A FAST AND SCALABLE METHOD FOR A-OPTIMAL DESIGN OF EXPERIMENTS FOR INFINITE-DIMENSIONAL BAYESIAN NONLINEAR INVERSE PROBLEMS

摘要

We address the problem of optimal experimental design (OED) for Bayesian nonlinear inverse problems governed by partial differential equations (PDEs). The inverse problem seeks to infer an infinite-dimensional parameter from experimental data observed at a set of sensor locations and from the governing PDEs. The goal of the OED problem is to find an optimal placement of sensors so as to minimize the uncertainty in the inferred parameter field. Specifically, we seek an optimal subset of sensors from among a fixed set of candidate sensor locations. We formulate the OED objective function by generalizing the classical A-optimal experimental design criterion using the expected value of the trace of the posterior covariance. This expected value is computed through sample averaging over the set of likely experimental data. To cope with the infinite-dimensional character of the parameter field, we construct a Gaussian approximation to the posterior at the maximum a posteriori probability (MAP) point, and use the resulting covariance operator to define the OED objective function.
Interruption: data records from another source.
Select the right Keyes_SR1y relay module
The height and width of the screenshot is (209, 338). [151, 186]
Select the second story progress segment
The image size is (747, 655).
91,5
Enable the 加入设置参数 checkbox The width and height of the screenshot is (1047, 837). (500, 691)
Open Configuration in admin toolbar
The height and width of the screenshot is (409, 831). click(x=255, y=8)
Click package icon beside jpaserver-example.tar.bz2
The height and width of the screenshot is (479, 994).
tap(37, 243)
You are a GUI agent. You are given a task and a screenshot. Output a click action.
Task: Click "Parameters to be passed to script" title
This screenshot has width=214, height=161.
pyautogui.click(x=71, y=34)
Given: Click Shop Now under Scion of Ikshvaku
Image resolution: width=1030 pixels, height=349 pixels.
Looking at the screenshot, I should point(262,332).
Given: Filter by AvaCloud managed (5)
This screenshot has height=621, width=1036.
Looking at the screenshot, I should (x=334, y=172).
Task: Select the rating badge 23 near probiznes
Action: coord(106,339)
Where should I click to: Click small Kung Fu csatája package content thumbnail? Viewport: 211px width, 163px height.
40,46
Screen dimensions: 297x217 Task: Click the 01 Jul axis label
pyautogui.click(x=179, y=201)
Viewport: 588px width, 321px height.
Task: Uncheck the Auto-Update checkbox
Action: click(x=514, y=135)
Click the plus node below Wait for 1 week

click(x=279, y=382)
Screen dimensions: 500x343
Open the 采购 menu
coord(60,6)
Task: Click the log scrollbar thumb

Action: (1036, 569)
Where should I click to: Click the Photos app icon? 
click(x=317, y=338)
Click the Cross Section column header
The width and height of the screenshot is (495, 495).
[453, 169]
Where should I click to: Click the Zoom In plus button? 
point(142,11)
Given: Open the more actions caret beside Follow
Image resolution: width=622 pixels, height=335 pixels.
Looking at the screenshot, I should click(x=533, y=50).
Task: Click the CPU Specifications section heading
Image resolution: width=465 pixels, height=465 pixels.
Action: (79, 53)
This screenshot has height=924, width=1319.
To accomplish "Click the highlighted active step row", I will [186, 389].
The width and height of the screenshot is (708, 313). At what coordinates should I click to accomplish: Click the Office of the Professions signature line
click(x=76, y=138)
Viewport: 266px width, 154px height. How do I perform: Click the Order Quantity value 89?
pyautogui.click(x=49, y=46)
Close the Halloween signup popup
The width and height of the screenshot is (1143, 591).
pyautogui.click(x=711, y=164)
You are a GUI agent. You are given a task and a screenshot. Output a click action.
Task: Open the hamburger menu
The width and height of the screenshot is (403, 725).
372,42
We use randomized trace estimation to compute the trace of this covariance operator, which is defined only implicitly. The resulting OED problem includes as constraints the system of PDEs characterizing the MAP point, and the PDEs describing the action of the covariance (of the Gaussian approximation to the posterior) to vectors. We control the sparsity of the sensor configurations using sparsifying penalty functions. Variational adjoint methods are used to efficiently compute the gradient of the PDE-constrained OED objective function. We elaborate our OED method for the problem of determining the optimal sensor configuration to best infer the coefficient of an elliptic PDE. Furthermore, we provide numerical results for inference of the log permeability field in a porous medium flow problem. Numerical results show that the number of PDE solves required for the evaluation of the OED objective function and its gradient is essentially independent of both the parameter dimension and the sensor dimension (i.e., the number of candidate sensor locations). The number of quasi-Newton iterations for computing an OED also exhibits the same dimension invariance properties.